Overview
Lead the enterprise-wide technology risk governance framework, ensuring alignment with regulatory expectations, internal policies, and strategic objectives. Key focus areas include strategic oversight of governance forums, risk intelligence and metrics reporting, board-level engagement, policy and standards management, regulatory alignment (including DORA), and fostering a strong risk culture.
Role
Drive the development and execution of technology risk governance structures, embedding the three lines of defence model to ensure clear accountability.
Design, validate, and maintain Risk Appetite Metrics and Key Risk Indicators (KRIs) across
strategic control domains, overseeing lifecycle management and quarterly reporting to the TRC and Board.
Manage end-to-end board reporting, collaborating with ERM (2LOD) to ensure robust check-and-challenge processes and timely escalation of risk breaches.
Oversee global policy and standards integration, ensuring continuous improvement and alignment with operational resilience, information security, and issue management procedures.
Ensure regulatory compliance with global and entity-level standards, including DORA, integrating ICT risk management, incident reporting, resilience testing, and third-party oversight into enterprise practices.
Engage and educate stakeholders to foster a consistent risk culture, facilitating structured decision-making through well-defined committees and agendas.

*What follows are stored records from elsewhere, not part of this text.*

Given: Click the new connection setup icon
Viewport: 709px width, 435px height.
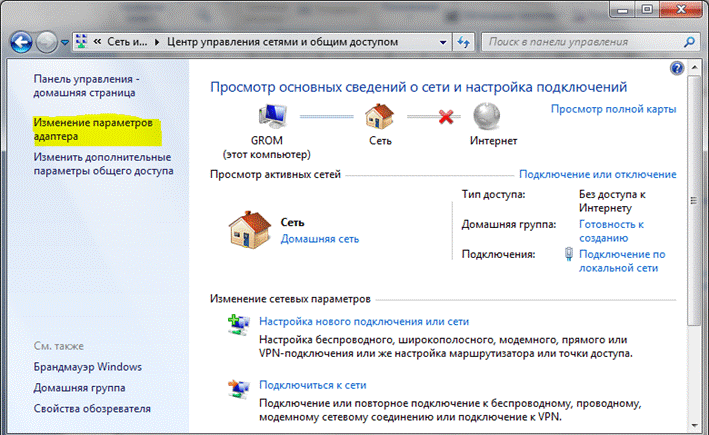Looking at the screenshot, I should point(239,324).
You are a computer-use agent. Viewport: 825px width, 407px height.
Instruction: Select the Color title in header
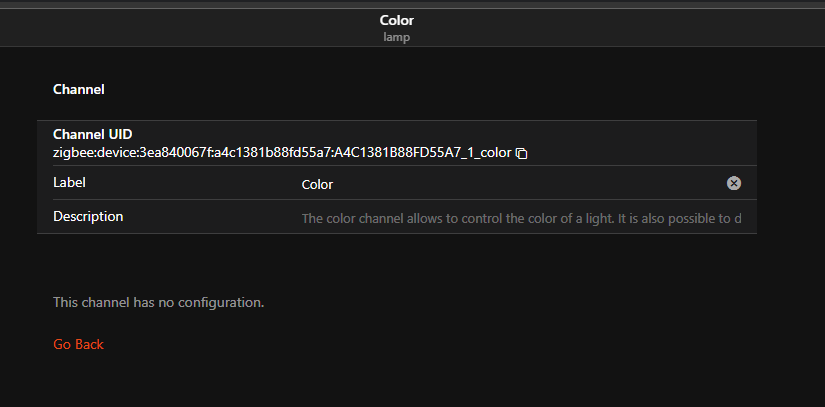(397, 21)
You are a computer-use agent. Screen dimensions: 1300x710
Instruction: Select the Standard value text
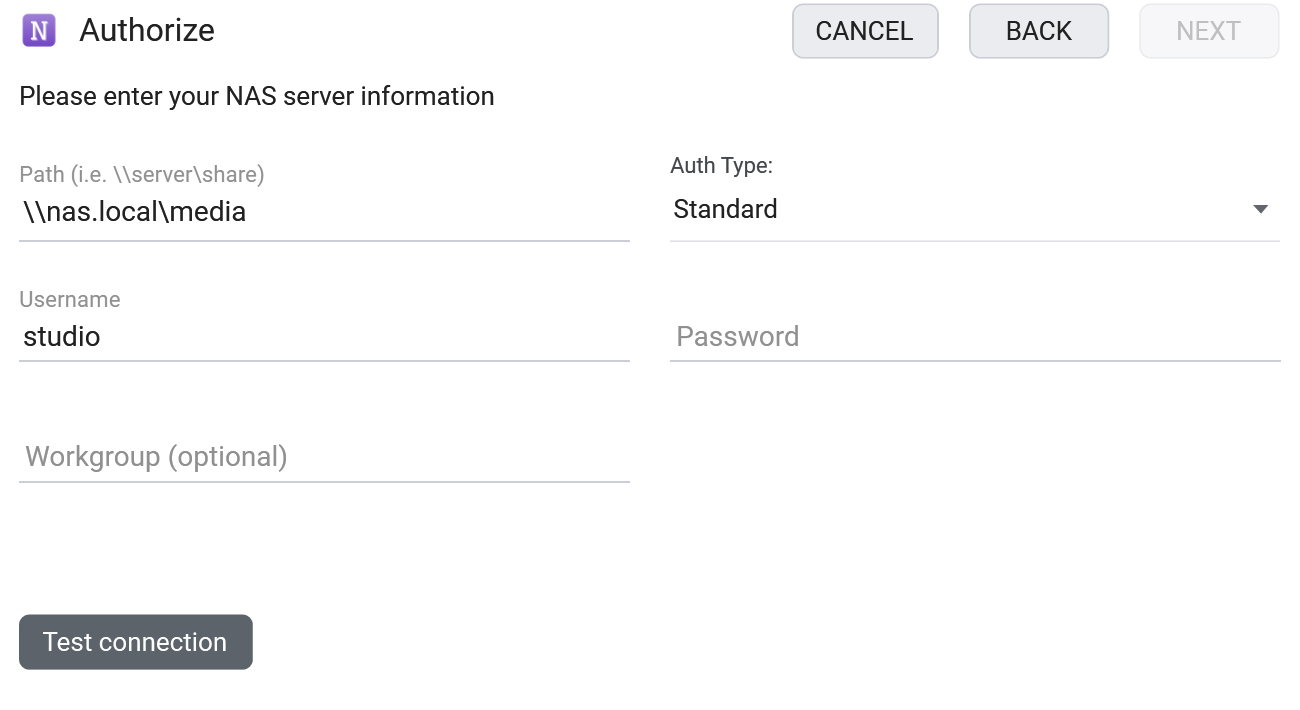(726, 209)
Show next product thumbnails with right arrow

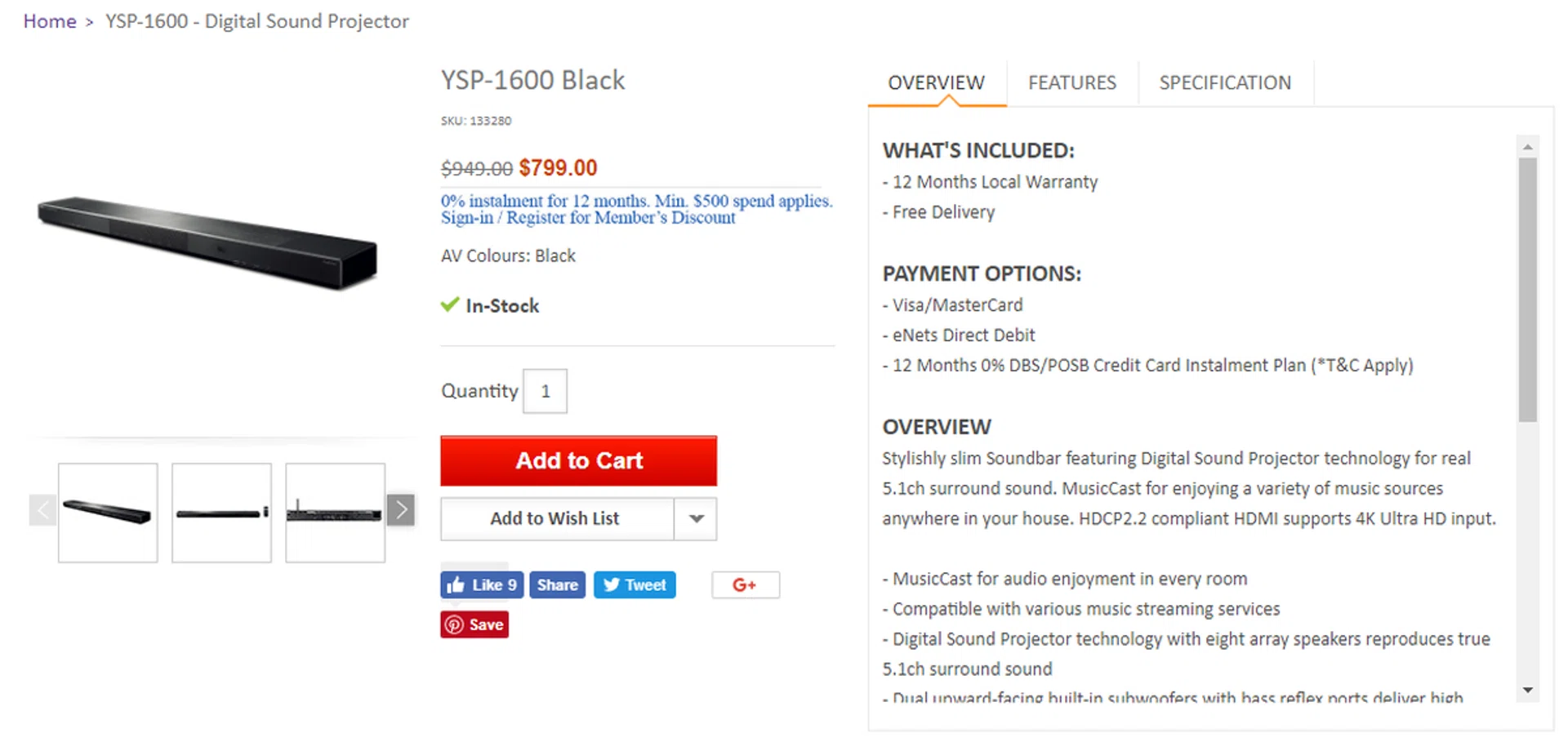click(401, 510)
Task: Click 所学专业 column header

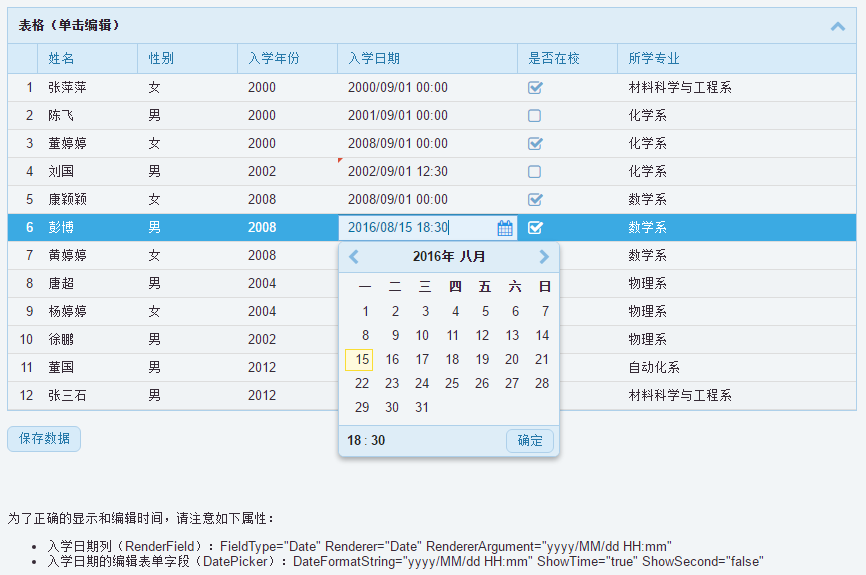Action: tap(654, 59)
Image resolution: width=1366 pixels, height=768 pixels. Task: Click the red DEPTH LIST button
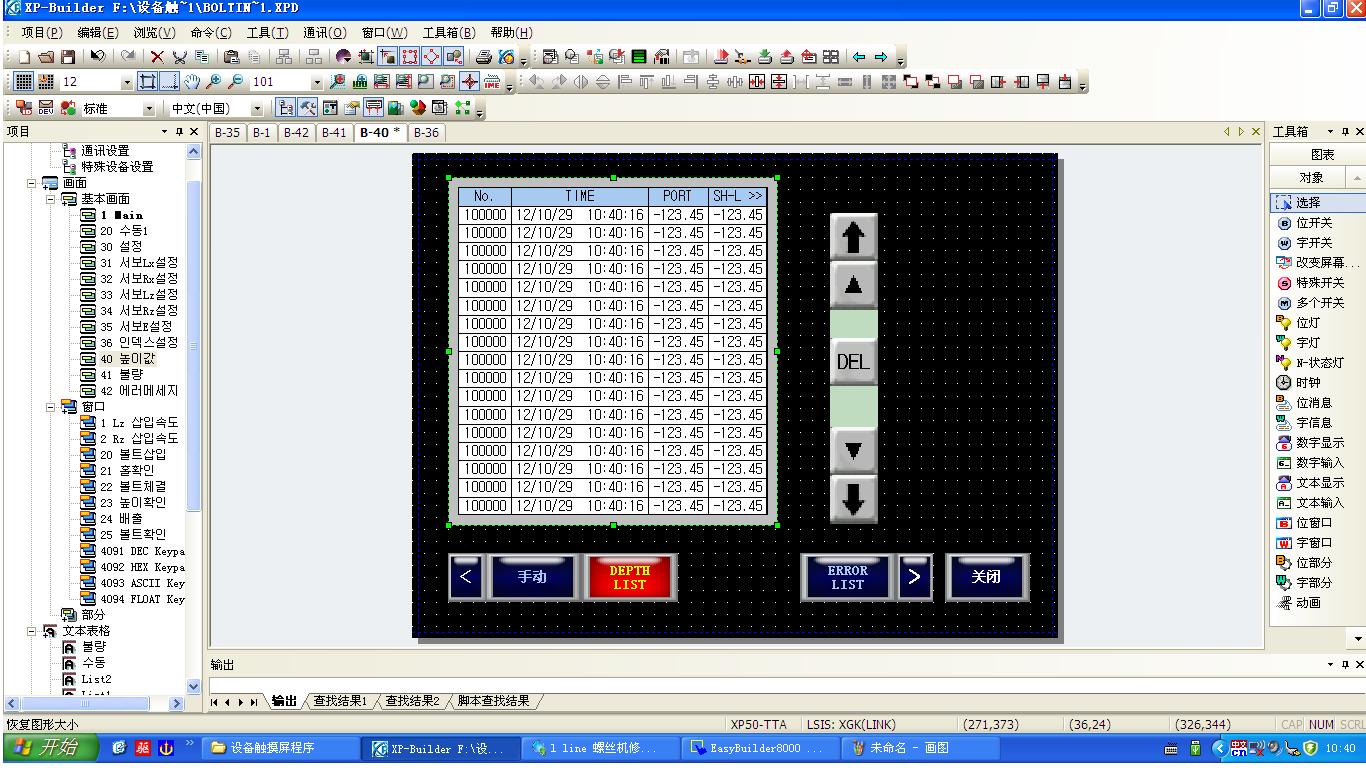(x=629, y=578)
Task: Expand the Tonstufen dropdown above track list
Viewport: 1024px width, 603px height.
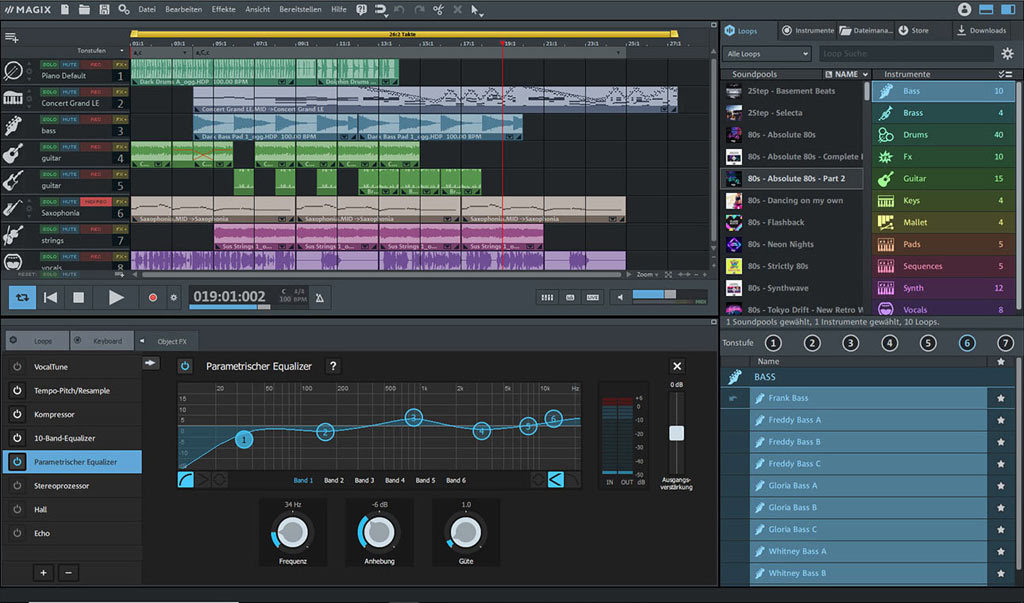Action: coord(100,50)
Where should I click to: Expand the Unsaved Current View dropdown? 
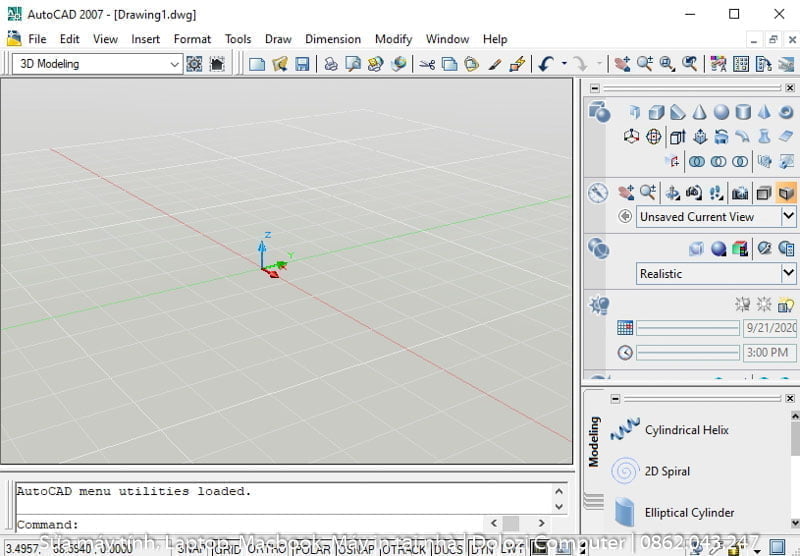(788, 217)
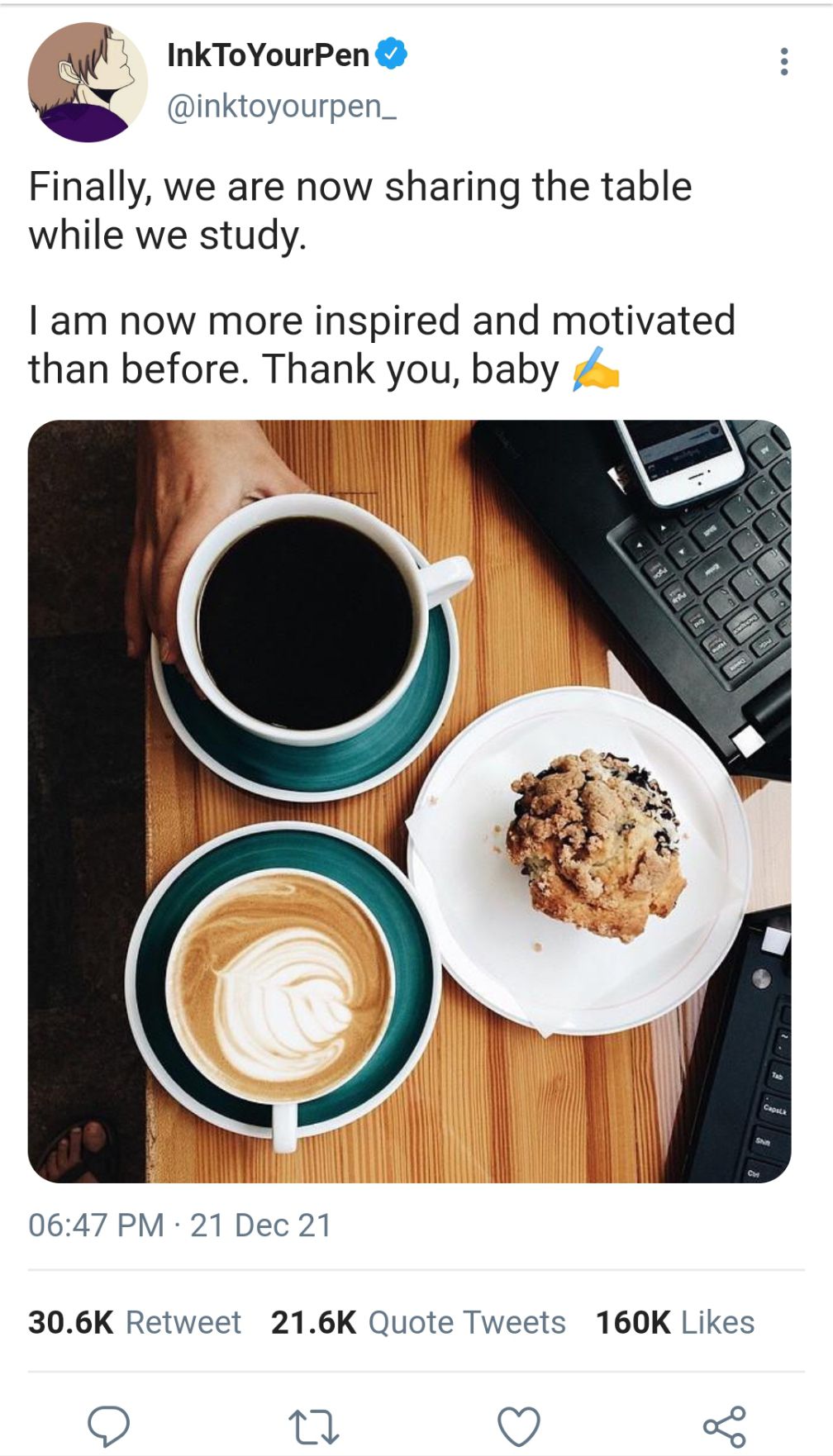Tap the 21 Dec 21 date
The height and width of the screenshot is (1456, 833).
[x=261, y=1225]
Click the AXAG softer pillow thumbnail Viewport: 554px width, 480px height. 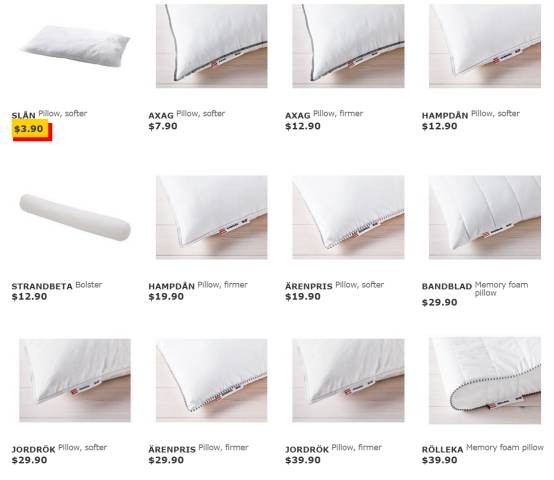tap(212, 46)
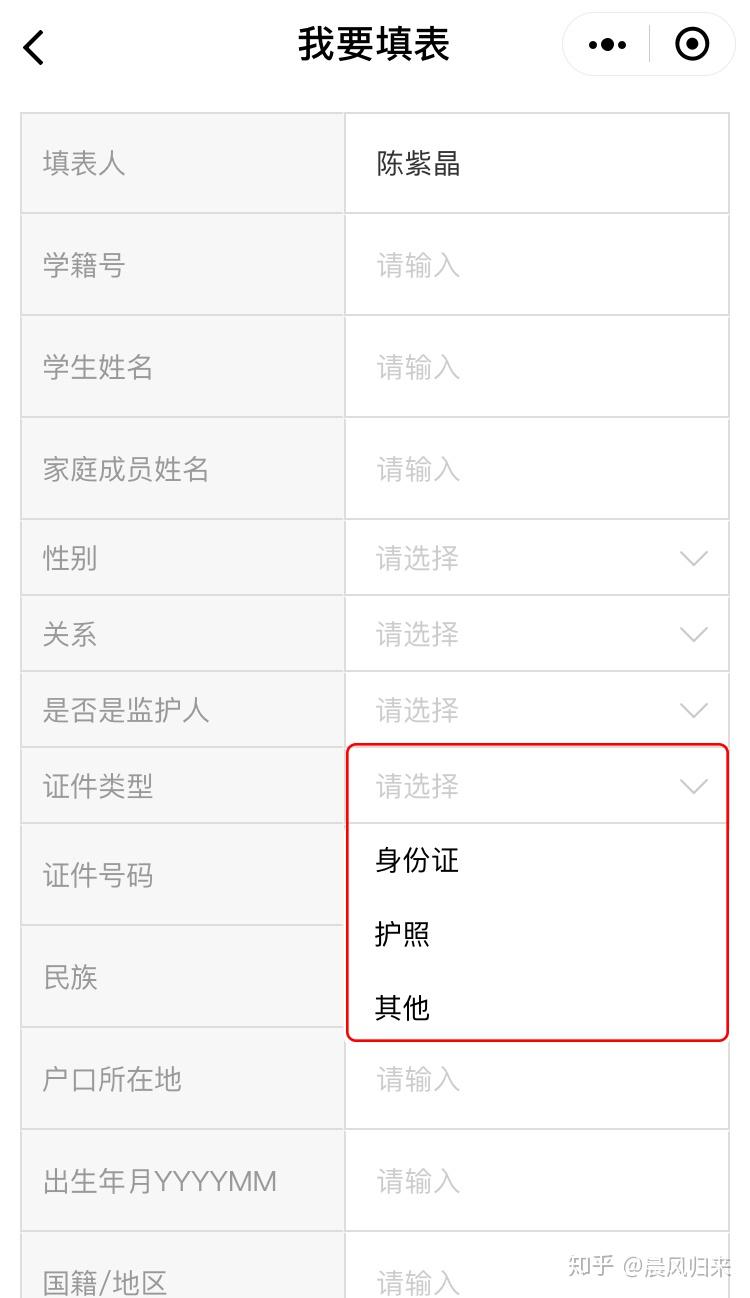Viewport: 750px width, 1298px height.
Task: Tap the 民族 field label
Action: coord(70,977)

All About You / Experience
You bring extensive experience in technology risk management, governance, and regulatory compliance, with a track record of embedding enterprise-wide risk frameworks. You have led complex risk reporting initiatives, guided board-level discussions, and driven adoption of risk metrics and standards across multiple entities. Your expertise extends to regulatory alignment (e.g., DORA), policy management, and cultivating a strong risk culture through stakeholder engagement, education, and structured governance practices.